TASK STATEMENT: Once the pictures have been excluded, set down each remaining entry word for word.

Records from a data source:
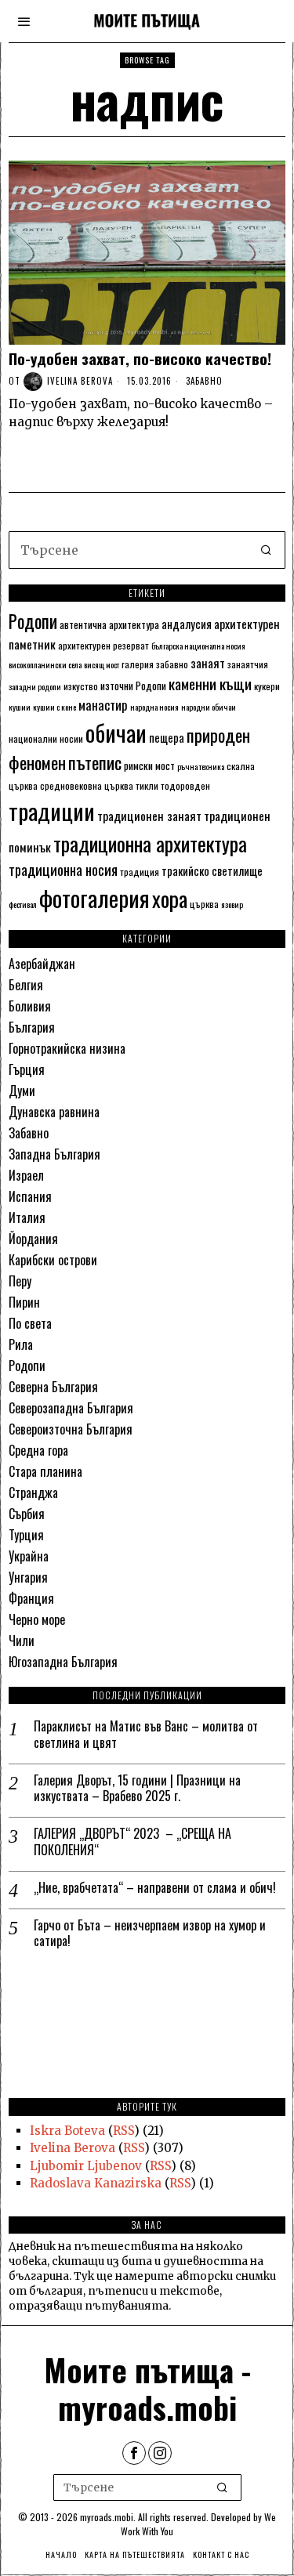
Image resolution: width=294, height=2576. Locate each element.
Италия (27, 1217)
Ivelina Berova (80, 380)
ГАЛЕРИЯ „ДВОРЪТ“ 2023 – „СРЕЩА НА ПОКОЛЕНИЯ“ (132, 1841)
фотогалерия (94, 897)
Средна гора (38, 1450)
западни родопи (35, 686)
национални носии (46, 738)
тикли (147, 785)
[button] (266, 550)
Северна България (53, 1386)
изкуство (81, 685)
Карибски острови (53, 1259)
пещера (166, 737)
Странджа (33, 1492)
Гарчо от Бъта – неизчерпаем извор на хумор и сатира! (150, 1933)
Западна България (54, 1154)
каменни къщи (210, 683)
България (32, 1027)
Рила (21, 1344)
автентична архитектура (109, 624)
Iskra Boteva (67, 2130)
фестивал (23, 904)
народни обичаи (208, 706)
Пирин (24, 1302)
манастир (103, 705)
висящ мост (101, 664)
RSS (123, 2130)
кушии (20, 706)
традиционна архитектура (150, 843)
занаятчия (247, 664)
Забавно (204, 380)
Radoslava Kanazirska (96, 2183)
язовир (232, 904)
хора (169, 898)
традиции (52, 810)
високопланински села (45, 664)
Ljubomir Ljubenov (86, 2165)
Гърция (27, 1069)
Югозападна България (63, 1661)
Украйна (29, 1556)
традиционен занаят (149, 815)
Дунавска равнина (54, 1111)
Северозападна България (71, 1407)
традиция (139, 871)
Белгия (26, 984)
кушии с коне (54, 706)
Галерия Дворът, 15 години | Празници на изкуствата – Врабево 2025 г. (137, 1788)
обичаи (116, 732)
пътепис (95, 762)
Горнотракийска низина (67, 1048)
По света (30, 1323)
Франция (31, 1598)
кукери (267, 685)
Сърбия (27, 1513)
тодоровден (185, 785)
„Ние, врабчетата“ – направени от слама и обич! (155, 1888)
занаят (208, 662)
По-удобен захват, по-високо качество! (140, 358)
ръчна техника (200, 766)
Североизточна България (70, 1429)
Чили (21, 1640)
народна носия (154, 706)
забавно (172, 664)
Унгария (28, 1577)
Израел (26, 1175)
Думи (22, 1090)
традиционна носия (63, 869)
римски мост (149, 765)
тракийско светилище (212, 870)
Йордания (33, 1238)
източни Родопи (133, 685)
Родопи (33, 621)
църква (204, 903)
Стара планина (45, 1471)
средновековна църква (86, 785)
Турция (26, 1534)
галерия (138, 664)
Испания (30, 1196)
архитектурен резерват (103, 645)
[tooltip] (134, 2453)
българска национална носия (198, 645)
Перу (20, 1281)
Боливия (30, 1006)
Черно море (37, 1619)
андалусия (187, 623)
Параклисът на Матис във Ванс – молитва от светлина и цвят (146, 1734)
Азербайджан (42, 963)
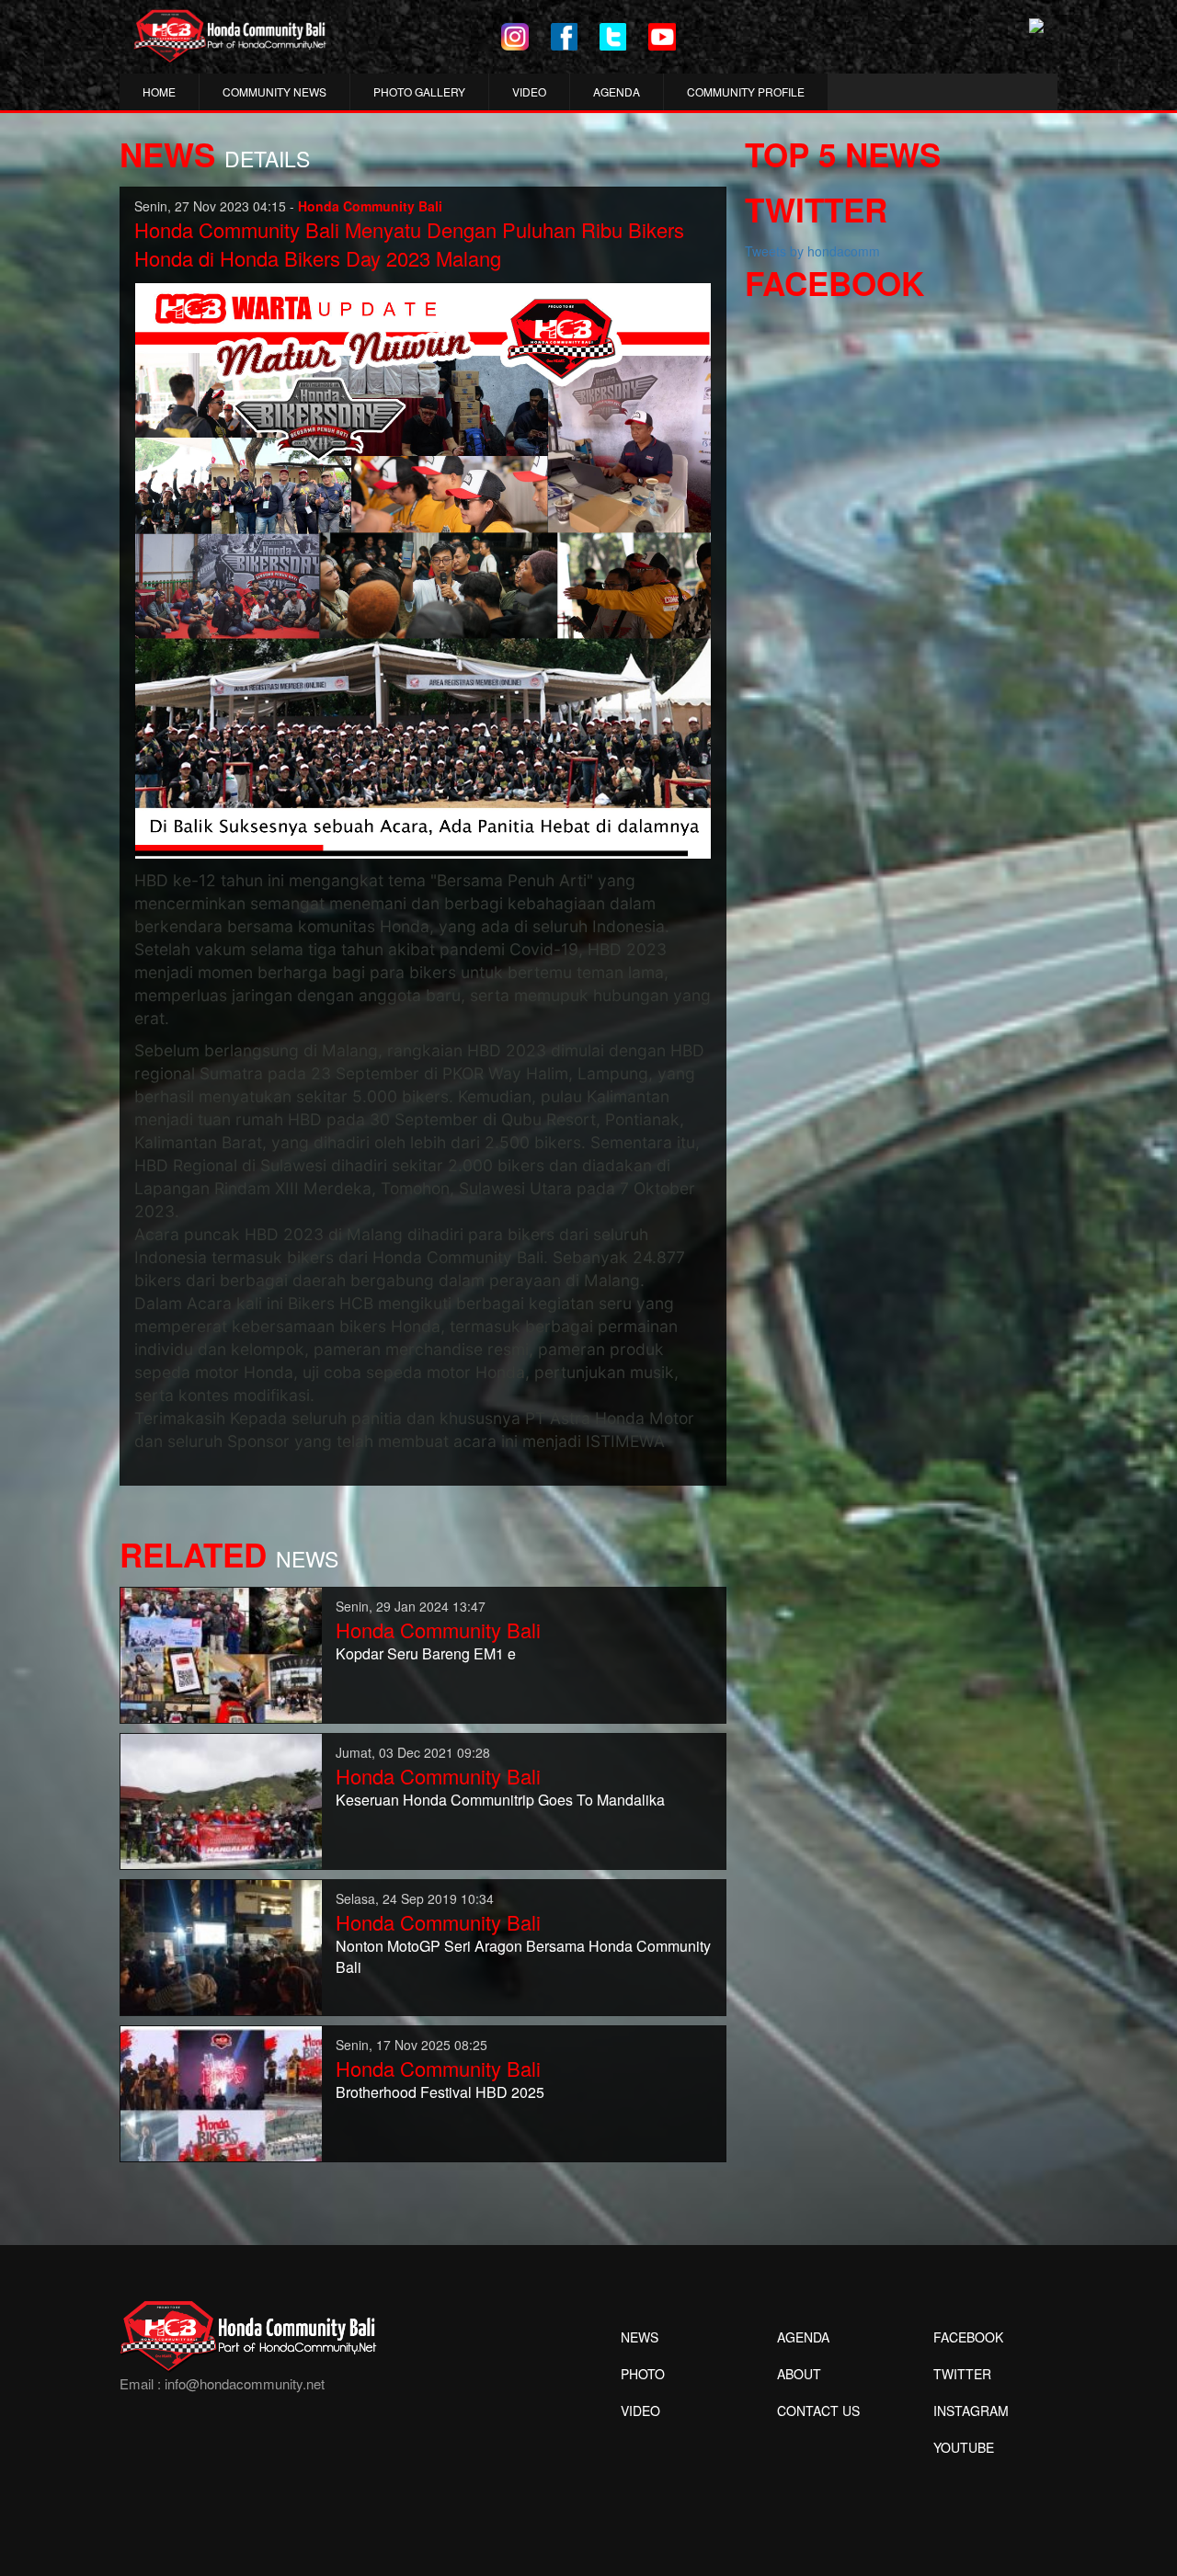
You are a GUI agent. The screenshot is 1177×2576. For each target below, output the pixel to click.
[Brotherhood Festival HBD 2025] (221, 2091)
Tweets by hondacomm (812, 251)
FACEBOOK (968, 2337)
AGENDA (616, 91)
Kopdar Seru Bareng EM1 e (426, 1653)
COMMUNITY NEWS (274, 91)
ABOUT (799, 2374)
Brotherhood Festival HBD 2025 (440, 2092)
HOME (159, 91)
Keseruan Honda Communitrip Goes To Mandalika (500, 1799)
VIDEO (529, 91)
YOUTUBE (963, 2447)
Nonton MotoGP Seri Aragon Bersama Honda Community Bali (523, 1956)
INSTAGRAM (971, 2410)
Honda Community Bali (438, 1629)
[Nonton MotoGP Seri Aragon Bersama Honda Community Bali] (221, 1945)
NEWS (639, 2337)
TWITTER (962, 2374)
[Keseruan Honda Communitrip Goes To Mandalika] (221, 1799)
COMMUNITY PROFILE (746, 91)
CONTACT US (818, 2410)
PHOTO (643, 2374)
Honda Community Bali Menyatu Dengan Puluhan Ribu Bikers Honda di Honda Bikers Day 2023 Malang (409, 243)
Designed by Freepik (961, 2475)
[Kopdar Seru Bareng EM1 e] (221, 1653)
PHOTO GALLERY (419, 91)
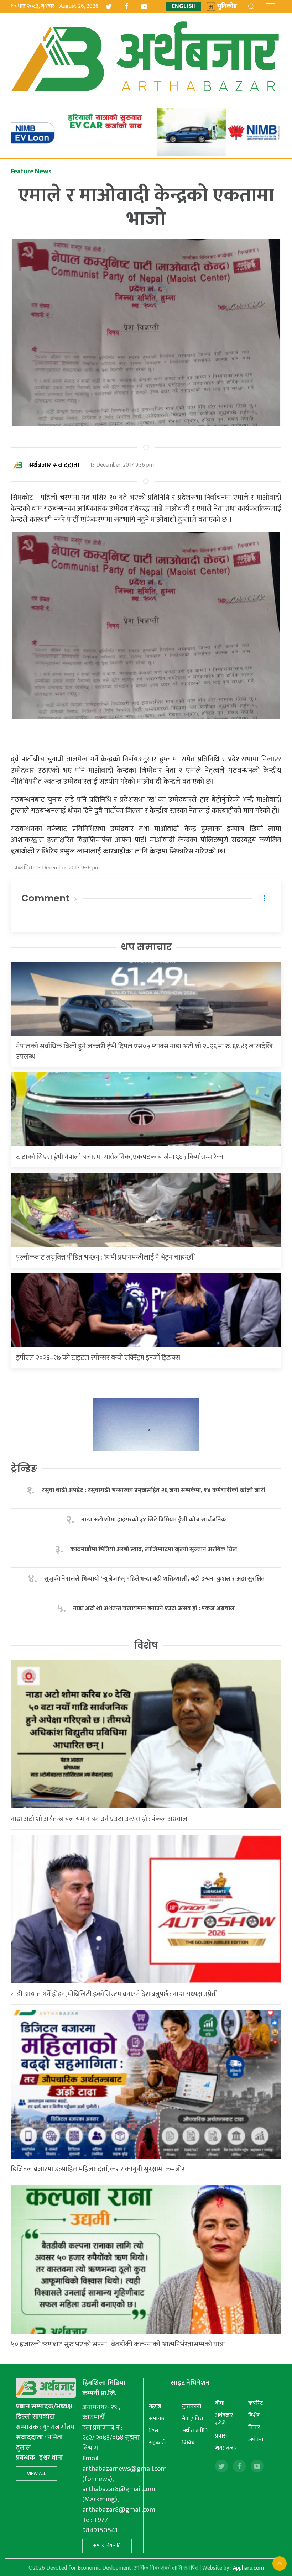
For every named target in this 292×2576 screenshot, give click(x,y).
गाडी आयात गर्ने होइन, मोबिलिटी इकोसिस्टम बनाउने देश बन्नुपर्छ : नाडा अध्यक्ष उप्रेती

RESPONSE:
Image resolution: width=294, height=2576. Locate each element.
Италия (27, 1217)
Ivelina Berova (80, 380)
ГАЛЕРИЯ „ДВОРЪТ“ 2023 – „СРЕЩА НА ПОКОЛЕНИЯ“ (132, 1841)
фотогалерия (94, 897)
Средна гора (38, 1450)
западни родопи (35, 686)
национални носии (46, 738)
тикли (147, 785)
[button] (266, 550)
Северна България (53, 1386)
изкуство (81, 685)
Карибски острови (53, 1259)
пещера (166, 737)
Странджа (33, 1492)
Гарчо от Бъта – неизчерпаем извор на хумор и сатира! (150, 1933)
Западна България (54, 1154)
каменни къщи (210, 683)
България (32, 1027)
Рила (21, 1344)
автентична архитектура (109, 624)
Iskra Boteva (67, 2130)
фестивал (23, 904)
народни обичаи (208, 706)
Пирин (24, 1302)
манастир (103, 705)
висящ мост (101, 664)
RSS (123, 2130)
кушии (20, 706)
традиционна архитектура (150, 843)
занаятчия (247, 664)
Забавно (204, 380)
Radoslava Kanazirska (96, 2183)
язовир (232, 904)
хора (169, 898)
традиции (52, 810)
високопланински села (45, 664)
Ljubomir Ljubenov (86, 2165)
Гърция (27, 1069)
Югозападна България (63, 1661)
Украйна (29, 1556)
традиционен занаят (149, 815)
Дунавска равнина (54, 1111)
Северозападна България (71, 1407)
традиция (139, 871)
Белгия (26, 984)
кушии с коне (54, 706)
Галерия Дворът, 15 години | Празници на изкуствата – Врабево 2025 г. (137, 1788)
обичаи (116, 732)
пътепис (95, 762)
Горнотракийска низина (67, 1048)
По света (30, 1323)
Франция (31, 1598)
кукери (267, 685)
Сърбия (27, 1513)
тодоровден (185, 785)
„Ние, врабчетата“ – направени от слама и обич! (155, 1888)
занаят (208, 662)
По-удобен захват, по-високо качество! (140, 358)
ръчна техника (200, 766)
Североизточна България (70, 1429)
Чили (21, 1640)
народна носия (154, 706)
забавно (172, 664)
Унгария (28, 1577)
Израел (26, 1175)
Думи (22, 1090)
традиционна носия (63, 869)
римски мост (149, 765)
тракийско светилище (212, 870)
Йордания (33, 1238)
източни Родопи (133, 685)
Родопи (33, 621)
църква (204, 903)
Стара планина (45, 1471)
средновековна църква (86, 785)
Турция (26, 1534)
галерия (138, 664)
Испания (30, 1196)
архитектурен резерват (103, 645)
[tooltip] (134, 2453)
българска национална носия (198, 645)
Перу (20, 1281)
Боливия (30, 1006)
Черно море (37, 1619)
андалусия (187, 623)
Параклисът на Матис във Ванс – молитва от светлина и цвят (146, 1734)
Азербайджан (42, 963)
You are a GUI agent. The screenshot is 1177×2576. For each target below, output the pixel to click.
[Brotherhood Festival HBD 2025] (221, 2091)
Tweets by hondacomm (812, 251)
FACEBOOK (968, 2337)
AGENDA (616, 91)
Kopdar Seru Bareng EM1 e (426, 1653)
COMMUNITY NEWS (274, 91)
ABOUT (799, 2374)
Brotherhood Festival HBD 2025 (440, 2092)
HOME (159, 91)
Keseruan Honda Communitrip Goes To Mandalika (500, 1799)
VIDEO (529, 91)
YOUTUBE (963, 2447)
Nonton MotoGP Seri Aragon Bersama Honda Community Bali (523, 1956)
INSTAGRAM (971, 2410)
Honda Community Bali (438, 1629)
[Nonton MotoGP Seri Aragon Bersama Honda Community Bali] (221, 1945)
NEWS (639, 2337)
TWITTER (962, 2374)
[Keseruan Honda Communitrip Goes To Mandalika] (221, 1799)
COMMUNITY PROFILE (746, 91)
CONTACT US (818, 2410)
PHOTO (643, 2374)
Honda Community Bali Menyatu Dengan Puluhan Ribu Bikers Honda di Honda Bikers Day 2023 Malang (409, 243)
Designed by Freepik (961, 2475)
[Kopdar Seru Bareng EM1 e] (221, 1653)
PHOTO GALLERY (419, 91)
For every named target in this 292×2576 screenshot, give click(x,y).
गाडी आयात गर्ने होइन, मोबिलिटी इकोसिस्टम बनाउने देश बन्नुपर्छ : नाडा अध्यक्ष उप्रेती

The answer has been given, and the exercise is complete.